Maria Pasquinelli: si oppose con le armi a chi consegnò terre italiane alla Jugoslavia di Tito

lunedì 11 febbraio 19:54 - di Antonio Pannullo

Proprio in questo giorno, nel 1947, Maria Pasquinelli armò la sua mano e uccise con tre colpi di pistola il brigadier generale inglese Robert de Winton, comandante la guarnigione “alleata” a Pola. In quelle stesse ore la città di Pola veniva assegnata dagli “alleati” alla Jugoslavia. Maria Pasquinelli, come disse in seguito e come lasciò anche scritto, con quel gesto interpretò i sentimenti di migliaia di polesani, di istriani, fiumani, dalmati, colpendo il responsabile simbolico dell’assegnazione di quelle terre italianissime ai titini, e causano di conseguenza l’esodo drammatico di centinaia di migliaia di italiani che non rivedranno più la terra dei loro padri. Rigurgito fascista, si disse, ma in realtà Maria Pasquinelli era una fervente patriota, insegnante a Pola, che non sopportò lo scempio che si stava facendo di un popolo e di una terra. E dopo un profondo conflitto interiore decise di attuare quel gesto estremo. Naturalmente la vicenda va contestualizzata: in anni in cui gli italiani venivano massacrati perché tali, infoibati, annegati, fucilati, e le donne stuprate, torturate, seviziate, in un periodo in cui tutti erano armati e nessuno di poteva opporre alle orde comuniste titine, la figura di questa esile donna che colpisce il più alto rappresentante degli oppressori della sua terra, merita certo, se non giustificazione, profonda comprensione. Molti italiani avrebbero voluto essere al suo posto e la Pasquinelli divenne subito l’eroina dei profughi italiani.

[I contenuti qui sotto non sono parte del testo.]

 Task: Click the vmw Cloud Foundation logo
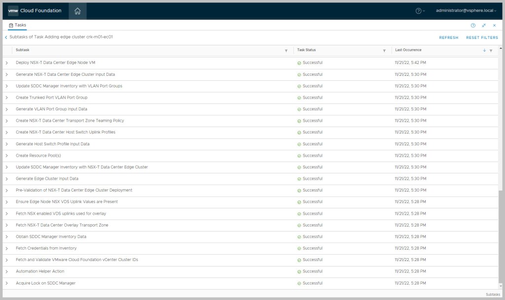(35, 11)
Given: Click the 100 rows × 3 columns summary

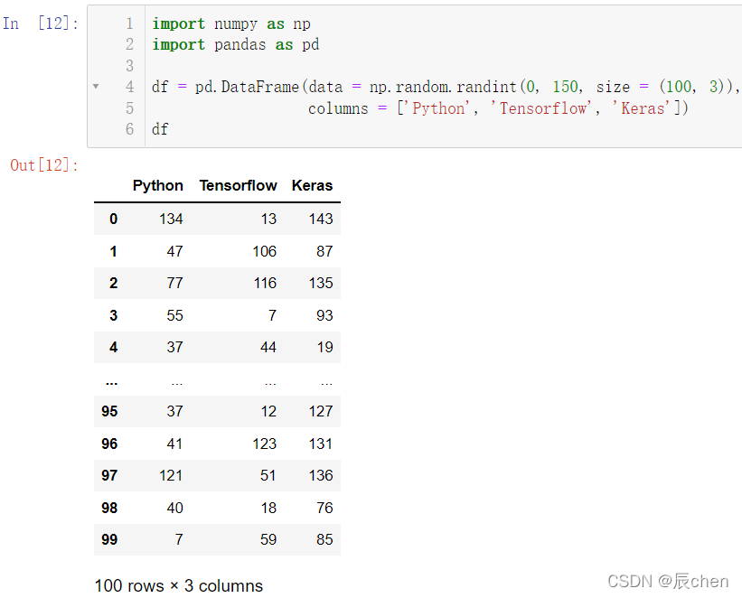Looking at the screenshot, I should pos(178,585).
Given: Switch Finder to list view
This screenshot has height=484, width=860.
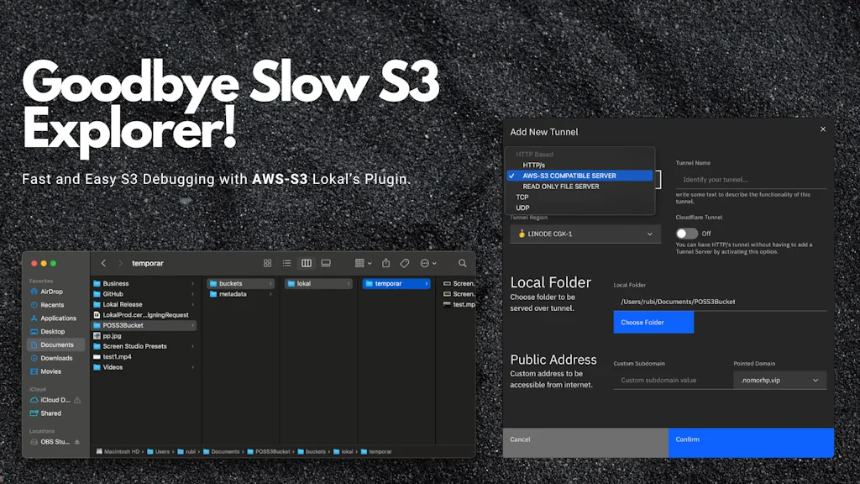Looking at the screenshot, I should pyautogui.click(x=287, y=263).
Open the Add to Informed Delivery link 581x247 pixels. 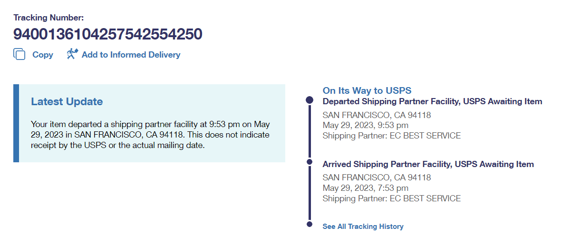131,55
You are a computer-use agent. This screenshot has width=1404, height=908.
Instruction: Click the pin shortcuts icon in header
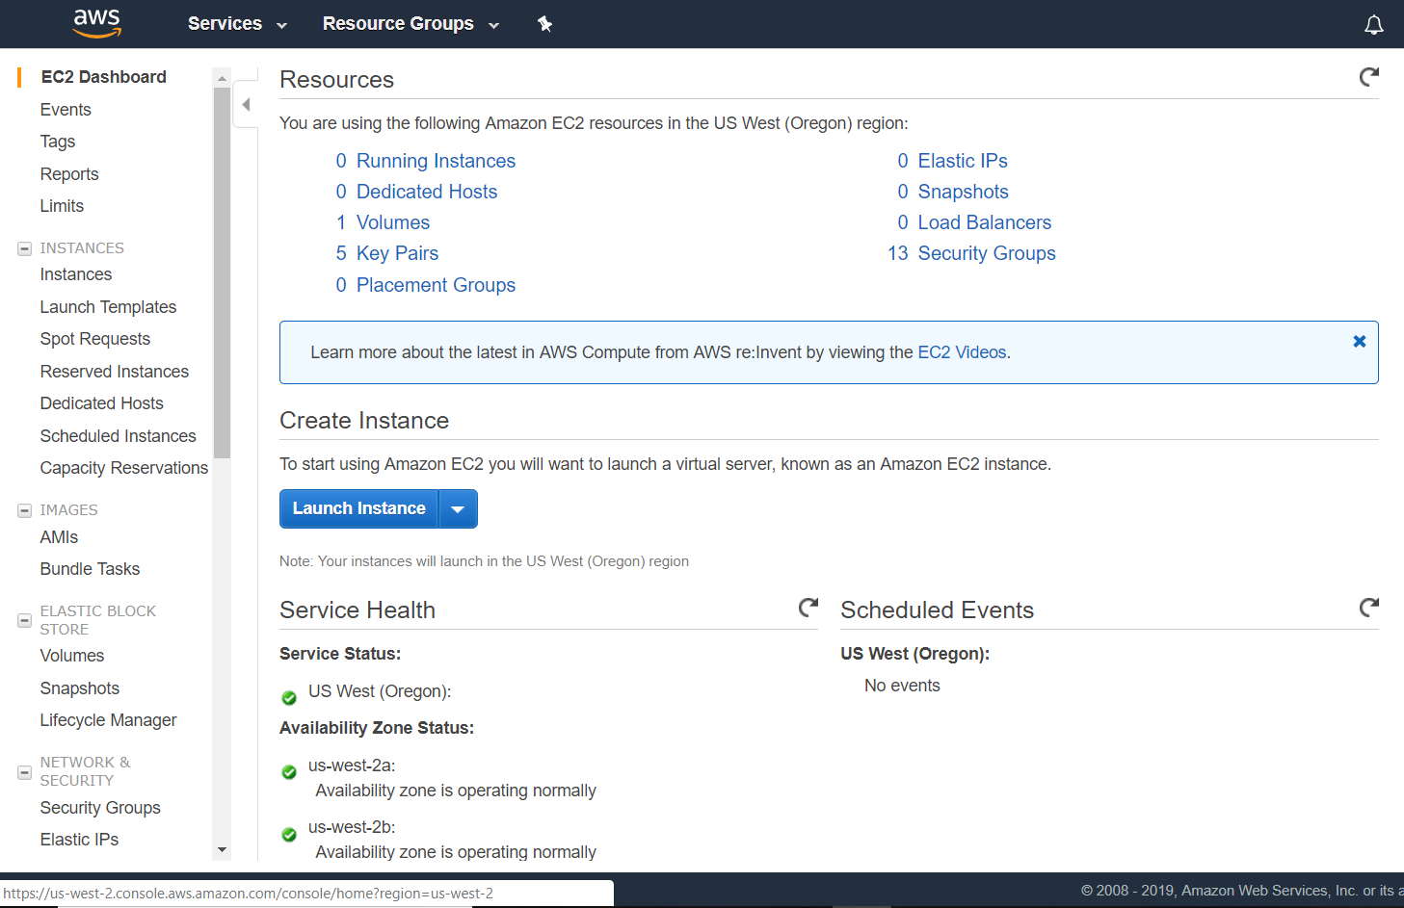[544, 24]
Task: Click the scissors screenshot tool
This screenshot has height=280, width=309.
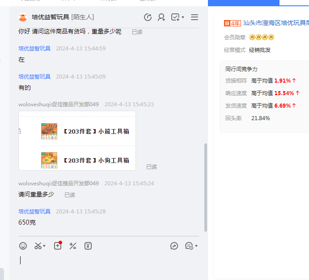Action: (38, 246)
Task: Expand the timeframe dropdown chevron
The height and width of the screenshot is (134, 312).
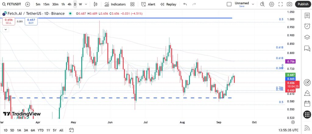Action: pos(86,4)
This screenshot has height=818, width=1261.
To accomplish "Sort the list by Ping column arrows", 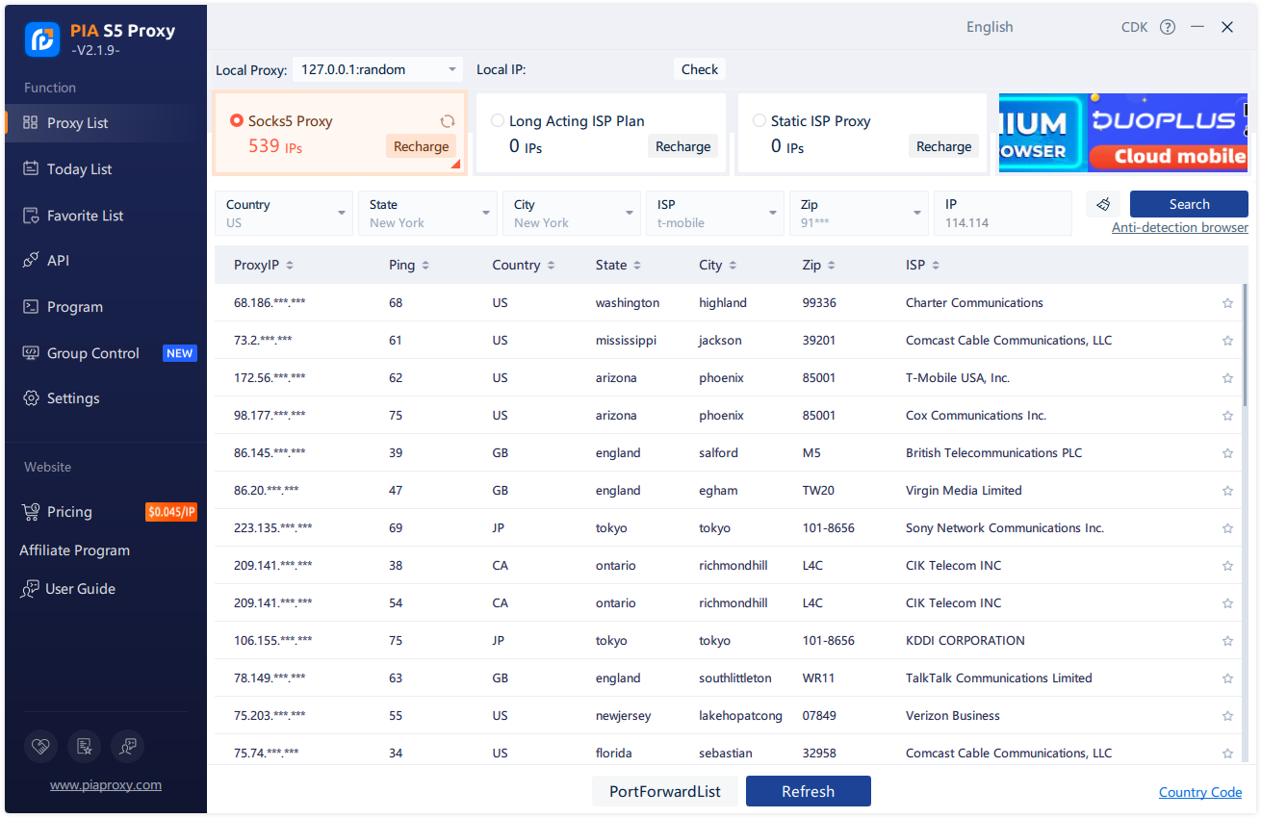I will 425,266.
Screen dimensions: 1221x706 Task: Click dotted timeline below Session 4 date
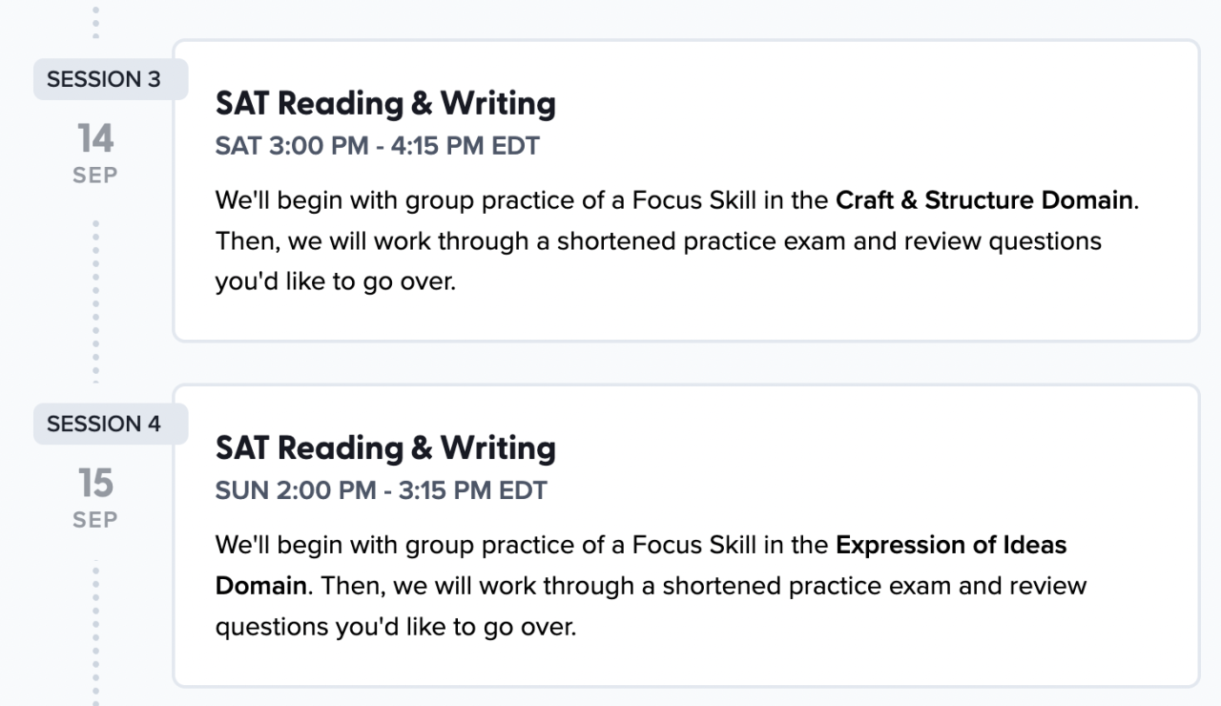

Era nata a Firenze nel 1913,  maestra, laureata in pedagogia, a venti anni si iscrissse al Partito nazionale fascista e frequentò la Scuola di mistica fascista di Niccolò Giani. Allo scoppio della guerra partì volontariamente come crocerossina per la Libia, dove tentò anche di raggiungere il fronte travestita da soldato. Ricondotta in patria, chiese di andare in Dalmazia, dove insegnò a Spalato. Imprigionata e condannata a morte dai partigiani comunisti jugoslavi e poi liberata dai tedeschi, la Pasquinelli si occupò della riesumazione delle salme degli italiani uccisi e documentò le stragi comuniste. Minacciata ancora di morte, riparò a Trieste. Preso contatto con la Repubblica Sociale e in particolare col comdandante Junio Valerio Borghese, fu inviata in Istria per documentare le uccisioni degli italiani. Per effettuare le sue ricerche chiese anche la collaborazione, oltre che ai fascisti, anche al Cln, ciò che la mise in cattiva luce coi tedeschi. Solo l’intervento diretto di Borghese la salvò da una detenzione da parte dei tedeschi. Poi venne l’uccisione di de Winton colpito mentre passava in rassegna la guarnigione britannica. Subito dopo l’omicidio, la Pasquinelli lasciò cadere l’arma e si fece arrestare dai militari inglesi. Addosso le fu trovato questo biglietto: «Mi ribello, col fermo proposito di colpire a morte chi ha la sventura di rappresentarli, ai Quattro Grandi i quali, alla Conferenza di Parigi, in oltraggio ai sensi di giustizia, di umanità e di saggezza politica, hanno deciso di strappare ancora una volta dal grembo materno le terre più sacre d’Italia, condannandole o agli esperimenti di una novella Danzica o con la più fredda consapevolezza, che è correità, al giogo jugoslavo, sinonimo per la nostra gente indomabilmente italiana, di morte in foiba, di deportazioni, di esilio». Il 10 aprile 1947 Maria Pasquinelli fu condannata a morte dalla corte “alleata” a Trieste. Il giorno dopo il capoluogo giuliano fu invaso da manifestazioni di solidarietà con Maria Pasquinelli. La pena capitale fu commutata in ergastolo. Maria Pasquinelli rimase in carcere 17 anni e nel 1964 tornò libera. Andò a vivere a Bergamo con la sorella, dove visse fino alla morte, avvenuta tre mesi dopo il suo centesimo compleanno. E comunque aveva pagato per il suo reato.